• Features • Build Requirements • Build Options • Quick Start • Customize • Releases •
Garden Linux is a Debian derivate that aims to provide a small, auditable linux image for most Cloud Providers and Bare Metal.
Features:
- easy to use build system for OS images
- builds are repeatable and auditable
- small footprint (based on minbase of Debian)
- subscribes for debian/testing, so no huge (problematic) version jumps needed
- whole setup is purely systemd based (network, fstab etc.) #101 #102
- initramfs is dracut generated #105
- optional complete immutability #104
- regular updates (since the whole build process is completely automated via a Tekton CI) and
- thorough automated testing
- unit tests against the local build and
- integration tests against the various cloud Providers (only rc builds)

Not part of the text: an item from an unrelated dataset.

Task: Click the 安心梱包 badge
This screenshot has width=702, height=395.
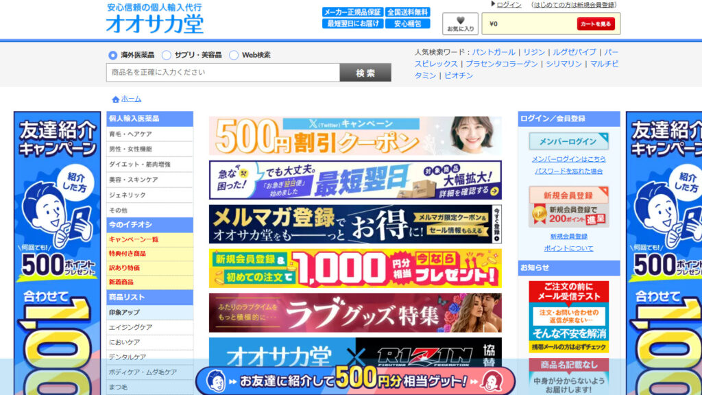Action: click(407, 23)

- aiming to always integrate the latest LTS kernel #100 (currently 5.15)
- running scans against common issues like
- license violations (we try to be completely open! #1)

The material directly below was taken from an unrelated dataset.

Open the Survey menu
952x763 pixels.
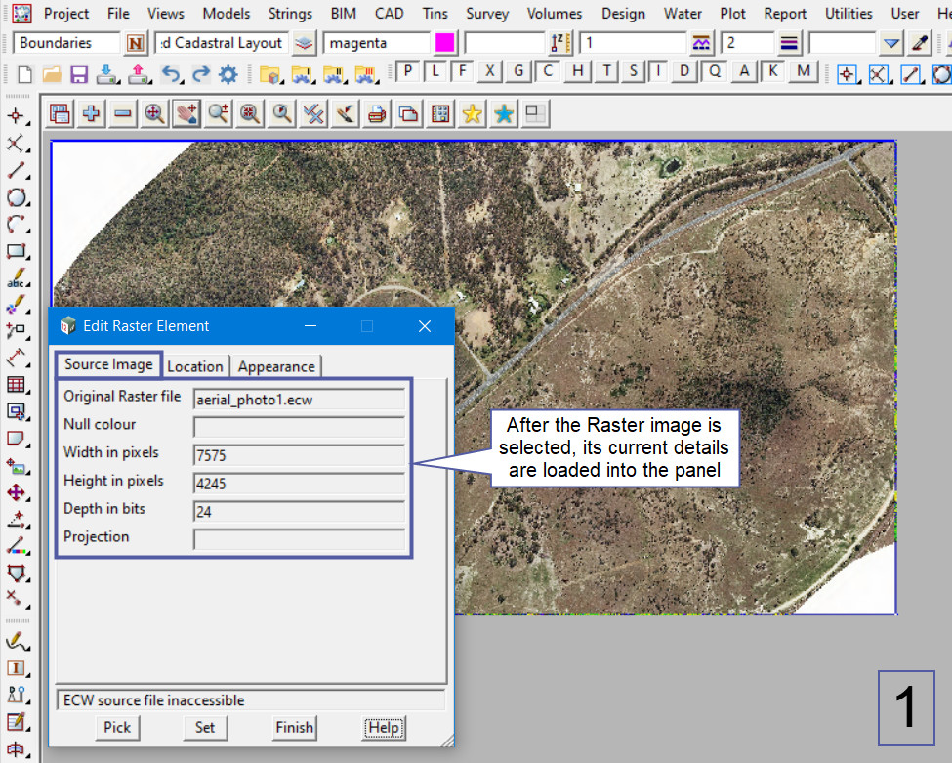coord(486,14)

- scans for outdated software versions
- project licensed under MIT
- supporting major platforms out-of-the-box
- major cloud providers AWS, Azure, Google, Alicloud
- major virtualizer VMware, OpenStack, KVM
- bare metal
Build Requirements
The entire build runs in a docker container (well a privileged one with extended capabilities - since we need loop back support). We can run on any system supporting Docker and having loopback support and has:
- 2+ GiB (use '--lessram' to lower memory usage)
- 10+ GiB free disk space
- Internet connection (snapshot.debian.org, deb.debian.org, repo.gardenlinux.io, docker.io, golang.org, gopkg.in, github.com)
Required packages for a convenient build (on Debian/Ubuntu):
apt install bash docker.io docker-compose make coreutils gnupg git qemu-system-x86
Required packages for deployment on cloud services:
apt install python3
- Alicloud: Aliyun CLI
- AWS: AWS CLI
- Azure: Azure CLI
- GCP: Cloud SDK, gsutil
- OpenStack: OpenStackCLI
Required kernel modules
ext4, loop, squashfs, vfat, vsock (for VM image builds and extended virtualized tests)
Required packages to configure the CI pipeline
apt install bash git python python-pip
pip install tekton
Build Options
Option | Description |
---|---|
--features | Comma separated list of features activated (see features/) (default:base) |
--disable-features | Comma separated list of features to deactivate (see features/) |
--lessram | Build will be no longer in memory (default: off) |
--debug | Activates basically `set -x` everywhere (default: off) |
--manual | Built will stop in build environment and activate manual mode (debugging) (default:off) |
--arch | Builds for a specific architecture (default: architecture the build runs on) |
--suite | Specifies the debian suite to build for e.g. bullseye, potatoe (default: testing) |
--skip-tests | Deactivating tests (default: off) |
--skip-build | Do not create the build container BUILD_IMAGE variable would specify an alternative name |
Quick start
Build all images:
make all
Building specific platform images:
make aws
make gcp
make azure
make ali
make vmware
make openstack
make kvm
make metal
See in .build/
folder for the outcome, there are subdirectories for the platform and the build date.
Related dev images can be created by appending the '-dev' suffix (e.g. "make aws-dev").
Customize builds
Our build is based on a feature system.
The feature system distinguishes between
- Platforms (aws, azure, google ...)
- Features (container host, virtual host ...)
- Modifiers (_slim. _readonly, _pxe ...)
if you want to manually build choose:
build.sh <Platform>,[<feature1>],[<featureX>],[_modifier1],[_modifierX] destination [version]
e.g. build.sh server,cloud,chost,vmware build/
builds a server image, cloud-like, with a container host for the VMware platform. The build result can be found in build/
also look into our Version scheme since adding a date or a Version targets the whole build for a specific date
Garden Linux releases
Garden Linux frequently publishes snapshot releases. These are available as machine images in most major cloud providers as well as file-system images for manual import. See the releases page for more info.
Pipeline Integration
Garden Linux can build in an automated way for continous integration. See ci/README.md for details.